Murió Rubén Rada, procer de la música uruguaya y referente, a la vez, del rock nacional. Así lo confirmó su familia este miércoles 26 de agosto. Venía combatiendo una neumonía desde hace un mes, comunicaron sus seres queridos. En octubre tenía planificado tocar con Totem, su banda de los ‘70.

Desde las comparsas de Montevideo hasta los escenarios de América LatinaRuben Rada construyó una de las trayectorias más extensas y reconocibles de la música uruguaya. Cantante, percusionista, compositor, actor y conductor, el artista nacido el 16 de julio de 1943 quedó asociado a la expansión del candombe en diálogo con el rock, el jazz, la música brasileña y el pop.

Los primeros pasos de Rada transcurrieron en el carnaval y en los conjuntos vinculados al candombe. Integró desde niño la comparsa Morenada y, en la adolescencia, pasó por una murga y por la orquesta Cubanacán de Pedro Ferreira, a quien luego señaló como una referencia central dentro del género. En esa etapa también aparecieron sus primeros apodos artísticos, antes de afirmar el nombre con el que alcanzó notoriedad pública.

El ingreso a The Hot Blowers y luego a El Kinto marcó un punto de inflexión.
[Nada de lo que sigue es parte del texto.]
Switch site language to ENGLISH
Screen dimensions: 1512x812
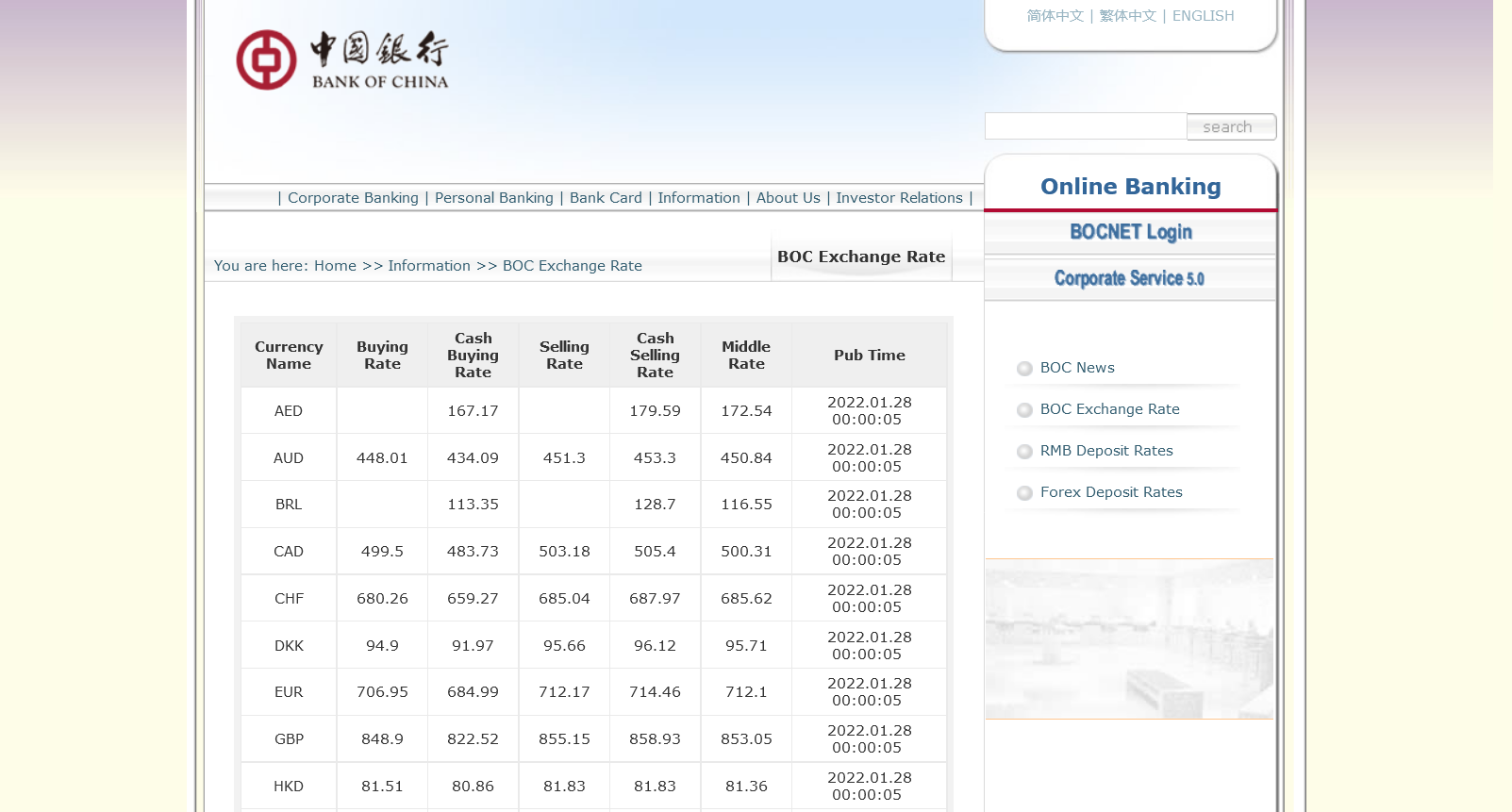(1203, 16)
En ese período se consolidó como cantante en un circuito que mezclaba jazz, música popular y experimentación. Con El Kinto participó en una etapa decisiva para la música local: el grupo quedó identificado como uno de los pioneros del candombe beat, fórmula que incorporó instrumentos eléctricos, tumbadoras, batería y canciones en español en una escena que hasta entonces seguía otras referencias.

Más tarde llegó su participación en Totem, una de las bandas de mayor influencia en la historia del rock uruguayo. Aunque el grupo tuvo una vida breve, entre 1970 y 1973, su combinación de rock, música latina y candombe dejó una marca duradera. Dentro de esa experiencia, Rada grabó dos discos con la banda y firmó composiciones como “Dedos”, “Biafra”, “Heloísa” y “Negro”.

En la década de 1970 también se vinculó con Opa, junto a Hugo FattorusoOsvaldo Fattoruso y Ringo Thielmann. De esa etapa surgió el álbum Magic Time, grabado en Estados Unidos, donde quedó incluida “Montevideo”, una de las canciones más asociadas a su repertorio. El cruce entre jazz rock y candombe amplió el alcance de su obra y reforzó su perfil dentro de la música rioplatense.

Su carrera solista tuvo varias etapas. Tras un comienzo con discos que la crítica valoró, aunque con recepción desigual en Uruguay, Rada ganó popularidad en Argentina durante los años 80. Allí editó trabajos como La Banda, La Rada, En familia y La yapla mata, además de registrar canciones que pasaron a integrar su repertorio habitual, entre ellas “Rock de la calle”, “Blumana” y “Candombe para Gardel”.

A comienzos de los 90 se instaló en México, en un período atravesado por dificultades económicas y por una industria que no terminó de abrirle un espacio estable. Después regresó a Uruguay y abrió una nueva etapa con discos de mayor circulación. Ese ciclo incluyó Montevideo, Miscelánea negra, Black y luego Quién va a cantar, álbum que amplió de forma clara su llegada masiva con temas como “Cha-cha, muchacha” y “Muriendo de plena”.

A partir de fines de los 90, Rada también desarrolló un trabajo orientado al público infantil, del que surgió el personaje Rubenrá. En paralelo sostuvo giras, grabaciones en vivo y proyectos donde volvió sobre distintas zonas de su carrera. Entre ellos aparecen Candombe Jazz Tour, Richie Silver, Solo Candombe, los discos instrumentales Confidence y una serie de espectáculos centrados en la revisión de su propio catálogo.